Under the Downey ordinance, oversized vehicles or those with a trailer hitch, are described as being seven feet of more in height, 22 feet long and seven feet wide, or any combination, Murray and Eckart said.
However, the Downey restrictions would include recreational vehicles, camping trailers, campers, fifth wheel travel trailers, mobile homes, boats, dune buggies and off-road vehicles, regardless of size.
The Downey law also limits parking near driveways and limits parking on public streets or municipal parking lots to no more than four hours between 7 a.m. and 8 p.m.
Exceptions would allow those with proof of residency to park an oversized vehicle, including one with an attached trailer, on the street in the block where they live with a temporary permit from the city, Murray and Eckart said in their report.
Property owners could be issued up to 15 permits a year. Each permit would allow street parking on their block for 72 hours.

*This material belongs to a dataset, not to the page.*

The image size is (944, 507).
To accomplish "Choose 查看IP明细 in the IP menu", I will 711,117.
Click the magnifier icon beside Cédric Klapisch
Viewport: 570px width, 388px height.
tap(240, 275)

Another permit would not take effect for at least 24 hours after the previous permit expires, under the ordinance.
Those owners who have disability placards or license plates issued by the California Department of Motor Vehicles may obtain a permit for curb-side parking “for the duration of the disability but not more than 12 months,” the ordinance adds.
However, those eligible with a continuing disability may renew their permits.
Even with a permit, the vehicles cannot be parked within 100 feet of a street intersection or “in a manner which creates a dangerous traffic safety condition, such as obstructing a lane of traffic or impairing a line of vision from driveways, alleyways or streets,” the ordinance states.
“The proposed ordinance seeks to impose reasonable restrictions on the time, plans and manner in which oversized vehicles can be parked on public streets, alleys and highways within the city in order to alleviate the specific concerns that result from the parking of such vehicles on public property in the city,” Murray and Eckart said in their report.
They note that the ordinance does not affect parking oversized vehicles on private property. That is governed by zoning laws.